This week we have a writer who has been published in various online magazines, has published several novellas and is currently working on his first novel.

Good people of the Internet, writing out of Rhode Island – Richard Writhen

Name one book:

1 – everyone should read

The best book that I’ve read in recent years is Mystic River by Dennis Lehane. It’s a very dark and realistic mystery and deftly manages many plot threads at once. I had seen the film awhile after it came out on video and was really blown away, so when I later saw the novel at The Strand, I picked it up and read it in full at least thrice. The tone, the characterization, but above all the way the characters’ actions ring true to real human behavior all make this book something special for me. Plus, without giving any spoilers, the way it accurately reflects the true human lack of control over chaos makes for the perfect ending.

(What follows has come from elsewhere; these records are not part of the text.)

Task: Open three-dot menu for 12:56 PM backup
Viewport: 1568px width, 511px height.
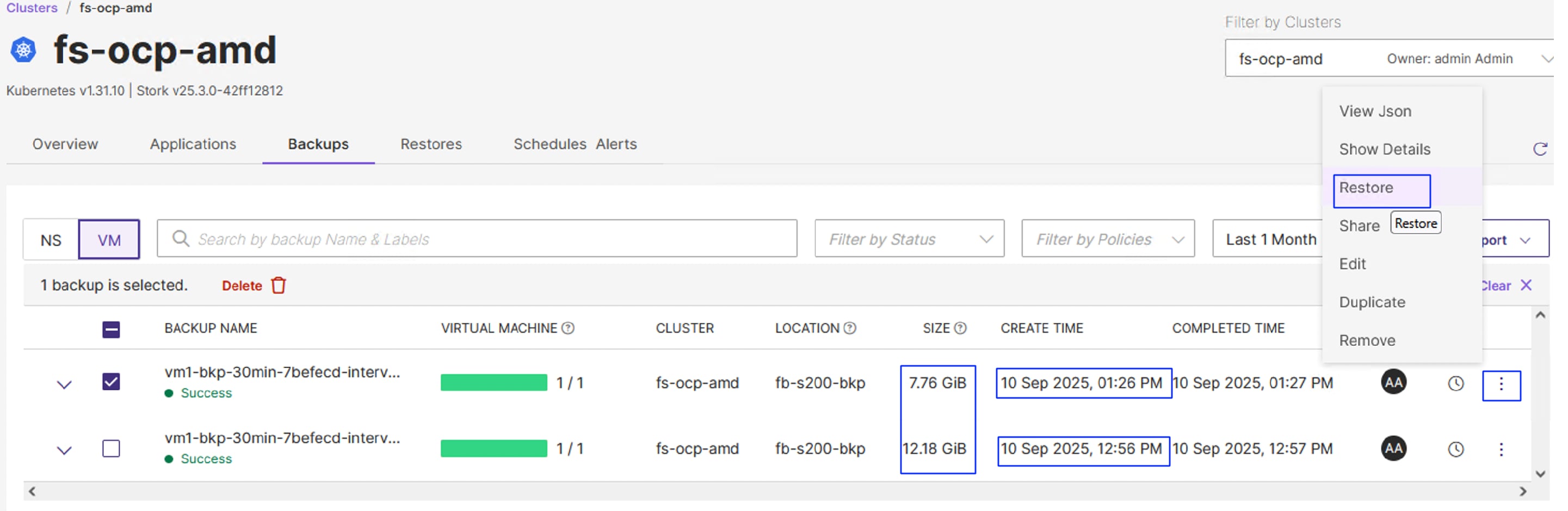Action: pos(1501,450)
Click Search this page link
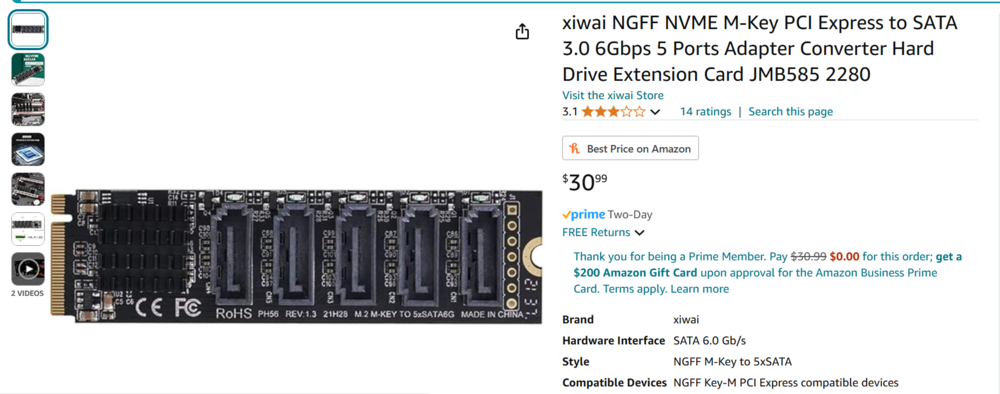Screen dimensions: 1000x394 click(790, 112)
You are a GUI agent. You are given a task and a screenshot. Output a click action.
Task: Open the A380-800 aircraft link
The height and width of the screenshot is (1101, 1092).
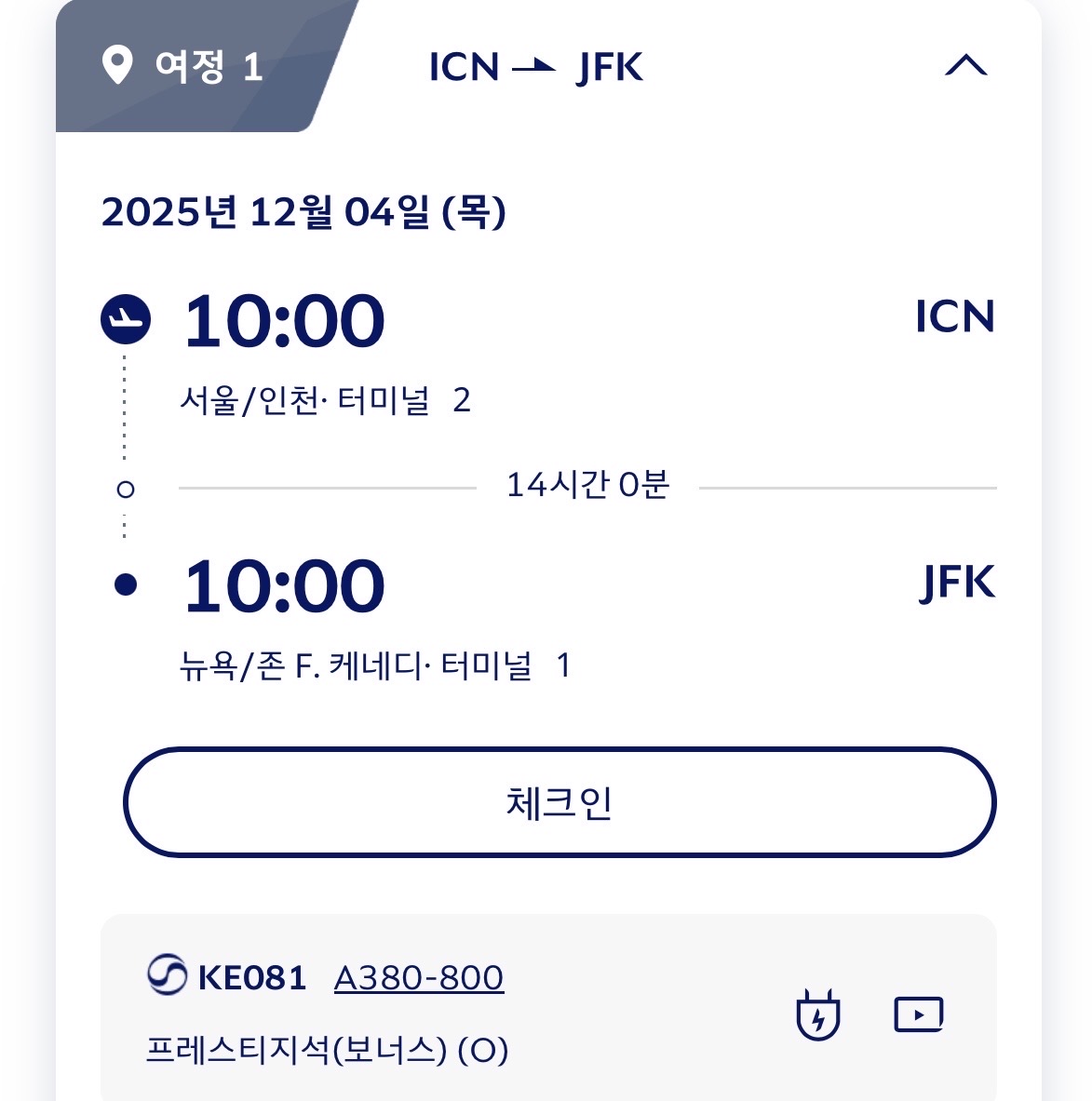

2 – you would take with you if you were going to be marooned on Mars

I would say The Martian, but I haven’t read it. Maybe Call of the Wild, which is one of my favorite books. It’s about a dog who starts out as a pet but is dognapped and forced to become a hard-working sled dog. But it’s really about surviving at all costs and finding the alpha within yourself. He fights and fights and at one point is on the verge of death but he never surrenders. And eventually, he finds satisfaction, not in a perfect life like he once had, but in the fulfillment of his destiny.

3 – you took a chance on and were pleasantly surprised by

The Lovely Bones. Every once in a while I will read something from a genre or sub-genre that I have little interest in based on the title alone. I knew I had to check this one out so I picked it up used and was pretty taken with it. A quaint story about a girl who is murdered but winds up in the afterlife a la Beetlejuice or whatever and she tries to communicate with her surviving friends and family and point them towards her killer. It had a grimdark feel to the deaths and the repercussions for the characters. Another thing I would liken it to is What Dreams May Come.

4 – you’ve written that is your favourite

The Hiss Of The Blade. I think that by my third novella, I had gotten a bit better and the style is a bit more mature than the first two. Plus, it’s a bloodbath, which is optimal for me. I’m a big fan of French extreme cinema like Haute Tension and Inside.  It’s also more grimdark, with an evil king and armored guards and castles and gauntlets and all that jazz. And a bunch of blades too, of course.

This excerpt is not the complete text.